Podany fragment:
_ _ _ _
Później zajrzałem do Internetu. Przejrzałem album, jaki wczoraj wyprodukowałem. Wczoraj, po pracy, nie byłem w stanie ogarnąć, ocenić, docenić nawet owocu własnego wysiłku twórczego. A dzisiaj patrzę i widzę, czytam i rozumiem, że jest OK. Dałem więc na stronę współsióstr i współ-braci nauczyciel, skrzyknęliśmy się w czasie pożogi, gdy rujnowano naszą pracę w polskich gimnazjach.

Czy to nie dziwne, że przetrwaliśmy śmierć własnych szkół? I nadal jesteśmy w dobrej komitywie, zjednoczeni losem, ale moż etakż jakąś podskórną nadzieją. Na sens! Życia, pracy, szkół, polskich szkół. I wtedy napisałem, napisało mi się to:

***

społeczeństwo popeerelowskie

          /a ty maszeruj głośno krzycz…/

w społeczeństwie popeerelowskim
post marksistowsko-leninowskim
nauczyciele mają być na krótkiej smyczy
nie przedstawicielami nauki i kultury
ale władzy partyjnej i ich prezesów

nie mogą zająć należnej im pozycji
równej rządzącym i księżom
mają się słuchać nie piskać
lud popeerelowski stoi temu na straży
wiem studiowałem tamten układ RNT

możecie sobie wspominać to i owo
zdjęcia pokazywać z II RP
dyplomy walki Za Szkołę Polską wyciągać
otrzepywać z kurzu i wieszać na ściany
wspomnień czar ale nie nasza PiS-tożsamość

każda władza strzeże porządku publicznego
przez siebie zaprojektowanego
na ruinach po PRL (jedynie słusznej partii)
_ _ _ _
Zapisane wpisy

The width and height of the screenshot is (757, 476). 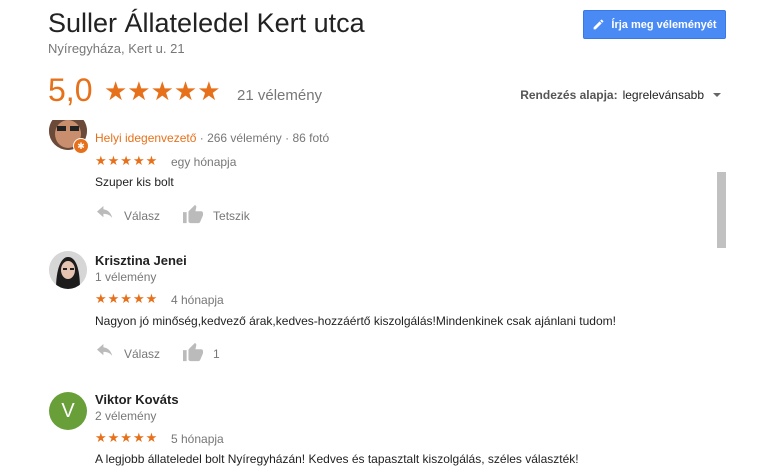 I want to click on author-meta: 2 vélemény, so click(x=126, y=416).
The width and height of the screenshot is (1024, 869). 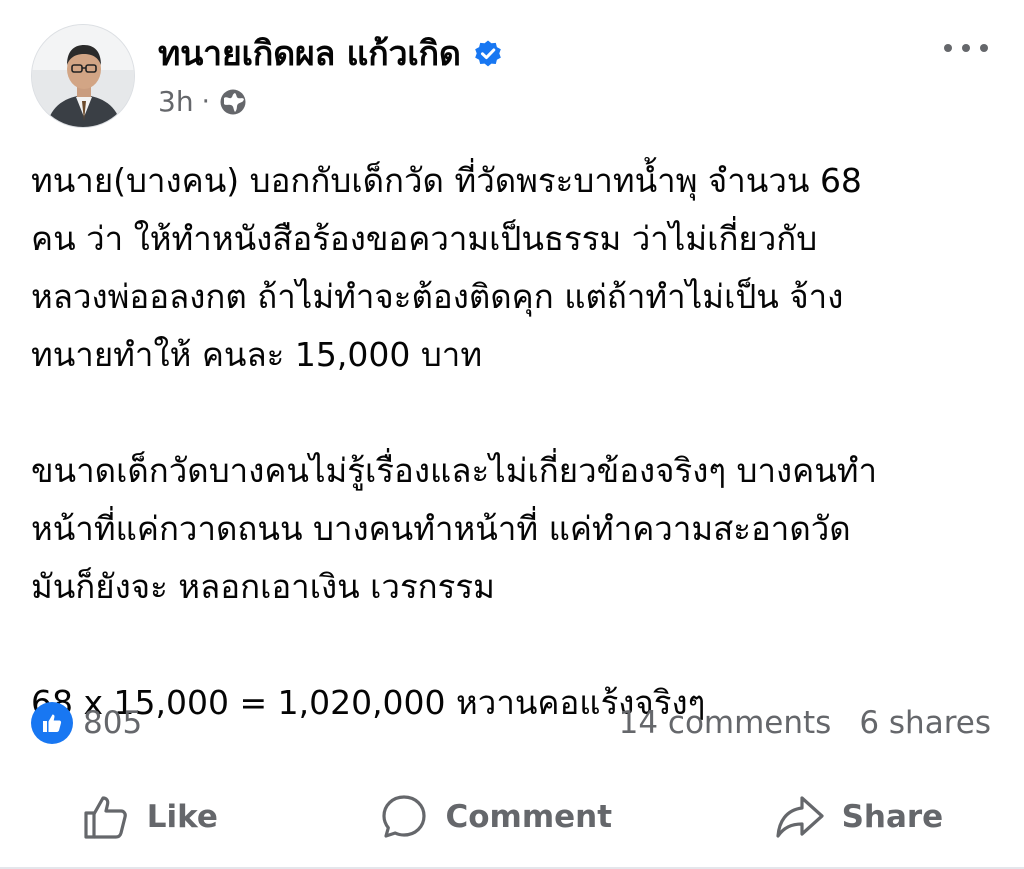 What do you see at coordinates (106, 817) in the screenshot?
I see `thumbs-up-icon` at bounding box center [106, 817].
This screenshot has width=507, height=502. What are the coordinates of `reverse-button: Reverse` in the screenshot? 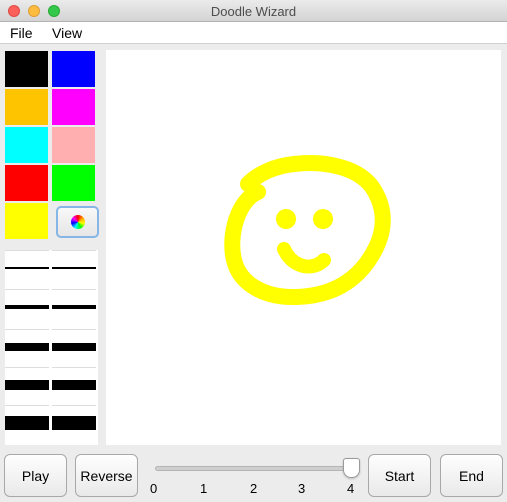 It's located at (106, 476).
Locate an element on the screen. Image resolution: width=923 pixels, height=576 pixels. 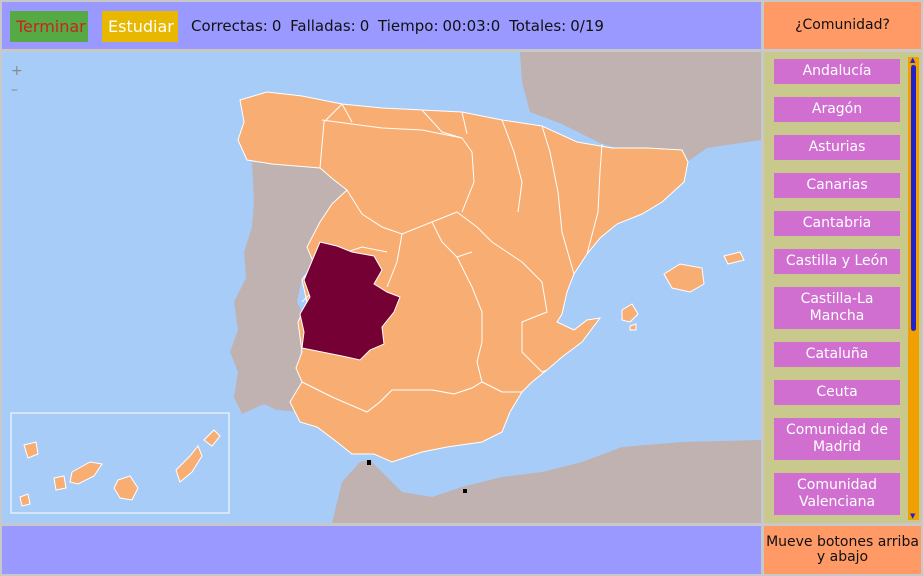
andalucia-region is located at coordinates (406, 422).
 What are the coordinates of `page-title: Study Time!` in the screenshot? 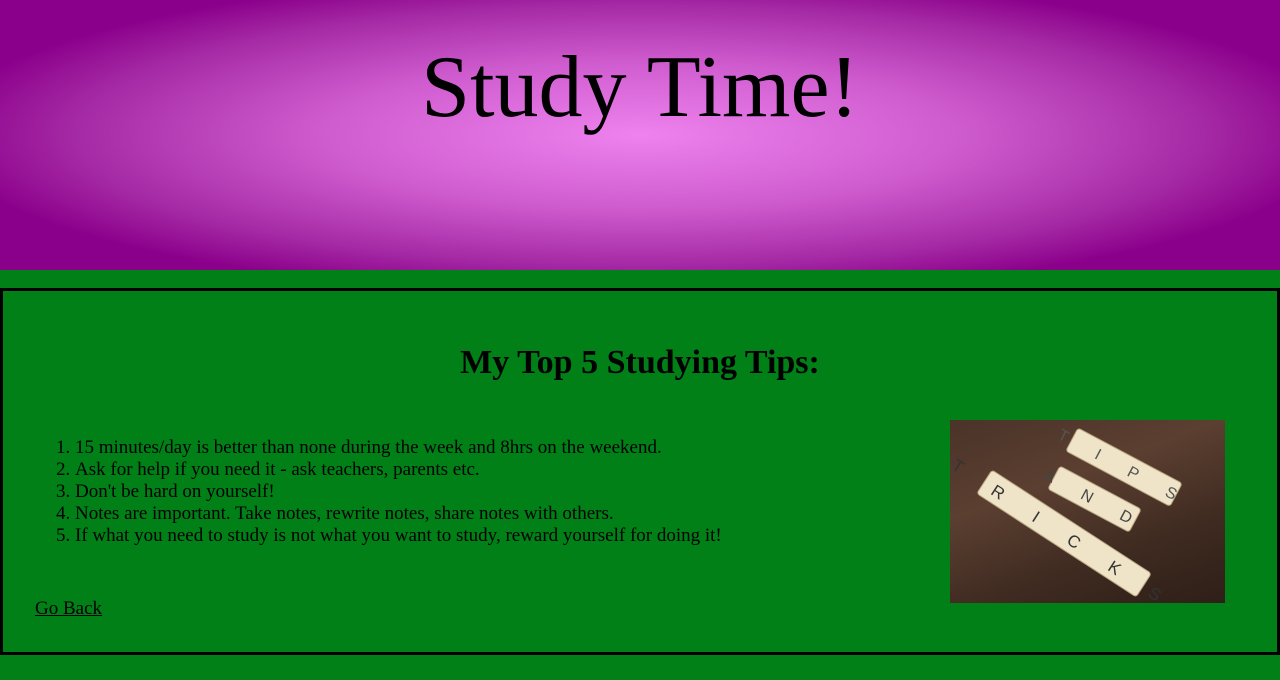 It's located at (640, 88).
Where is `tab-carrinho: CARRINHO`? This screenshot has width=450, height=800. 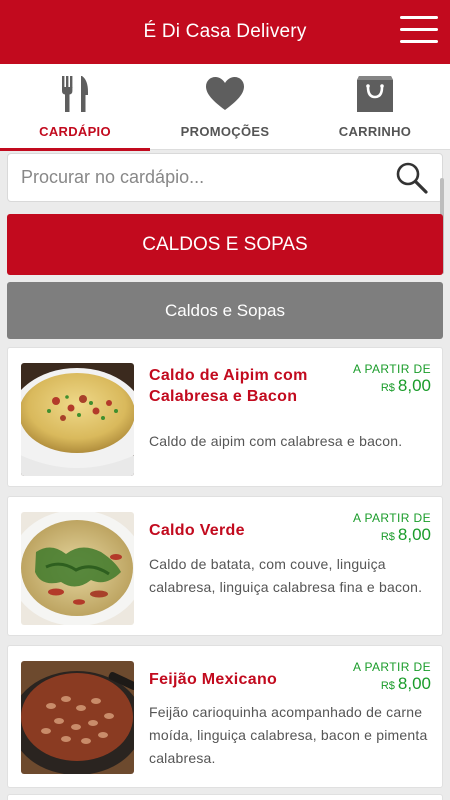 tab-carrinho: CARRINHO is located at coordinates (375, 107).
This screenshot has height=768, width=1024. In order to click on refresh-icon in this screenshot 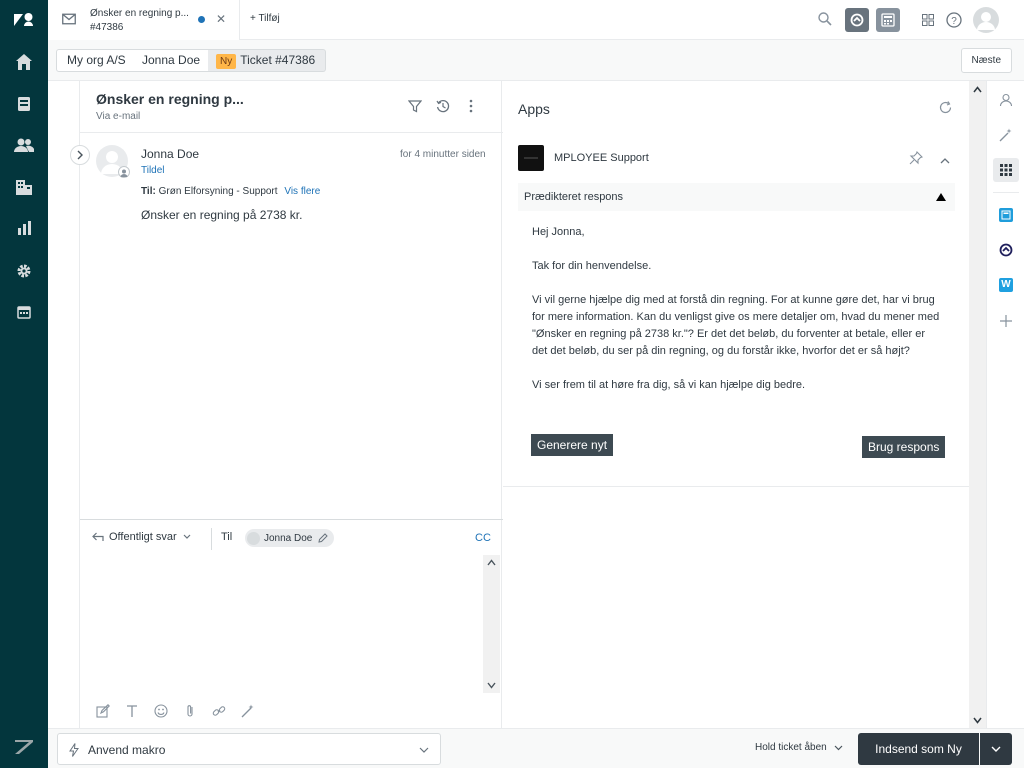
_ _ _ _
Zadania do wykonania:
1. Odpowiedz krótko na pytania do podanego fragmentu:
(a) Co przejrzano w Internecie?
(b) Jaki tytuł nosi wiersz?
(c) Komu według wiersza nauczyciele nie mogą dorównać pozycją?
2. Wypisz dokładnie część podanego fragmentu: zacznij od słów „Później zajrzałem do”, a skończ po słowach „w polskich gimnazjach.”.

Odpowiedzi do zadań:
1.
(a) Album wyprodukowany wczoraj.
(b) „społeczeństwo popeerelowskie”.
(c) Rządzącym i księżom.

2.
Później zajrzałem do Internetu. Przejrzałem album, jaki wczoraj wyprodukowałem. Wczoraj, po pracy, nie byłem w stanie ogarnąć, ocenić, docenić nawet owocu własnego wysiłku twórczego. A dzisiaj patrzę i widzę, czytam i rozumiem, że jest OK. Dałem więc na stronę współsióstr i współ-braci nauczyciel, skrzyknęliśmy się w czasie pożogi, gdy rujnowano naszą pracę w polskich gimnazjach.